[Word and element location records]
--

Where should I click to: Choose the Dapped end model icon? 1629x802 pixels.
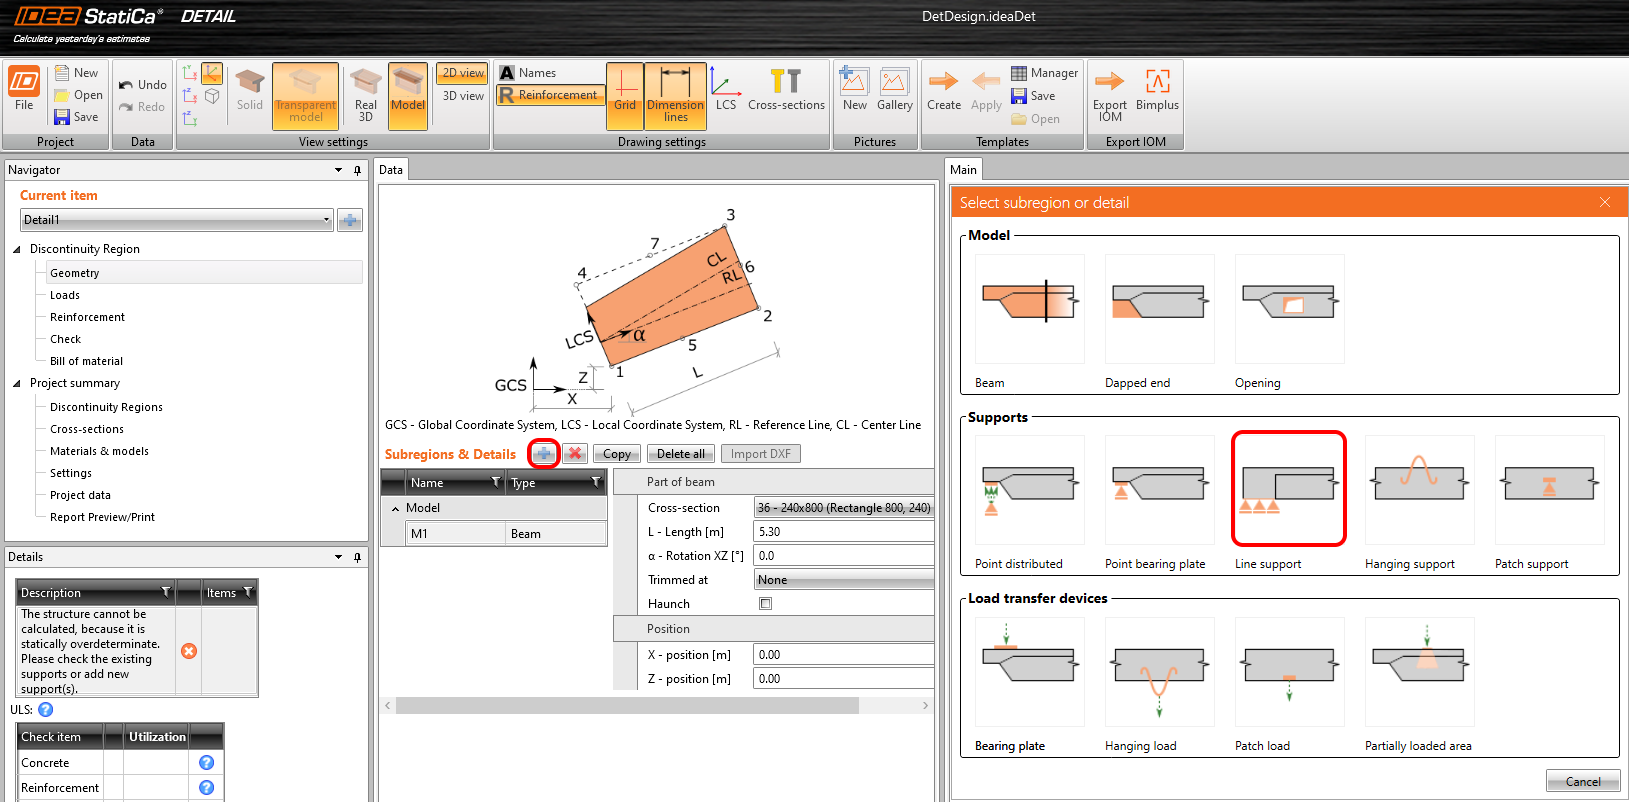(1158, 308)
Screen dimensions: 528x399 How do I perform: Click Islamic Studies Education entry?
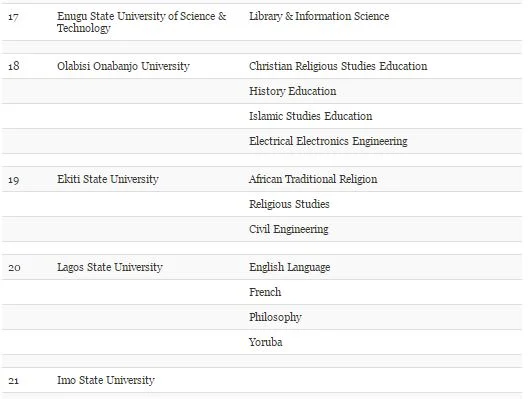[310, 116]
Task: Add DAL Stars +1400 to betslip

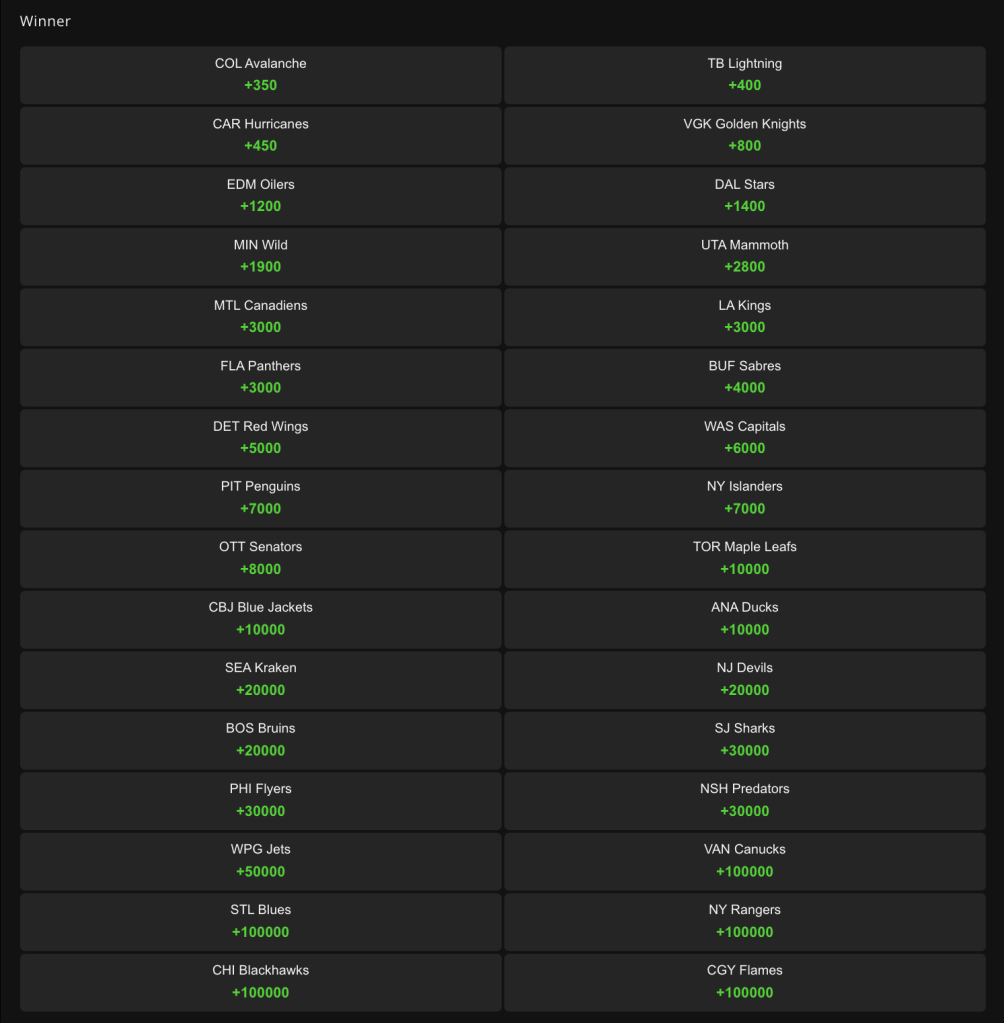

--

**TASK DIRECTIONS**
Edit the rows above by replacing "betslip" with "bet slip" and leaving everything else unchanged. Leave the pictures out of your answer.

**RESPONSE TO THIS EXERCISE**
Where should I click to: Choose the Dapped end model icon? 1629x802 pixels.
(1158, 308)
Screen dimensions: 528x399 How do I perform: Click Islamic Studies Education entry?
[310, 116]
Task: Add DAL Stars +1400 to bet slip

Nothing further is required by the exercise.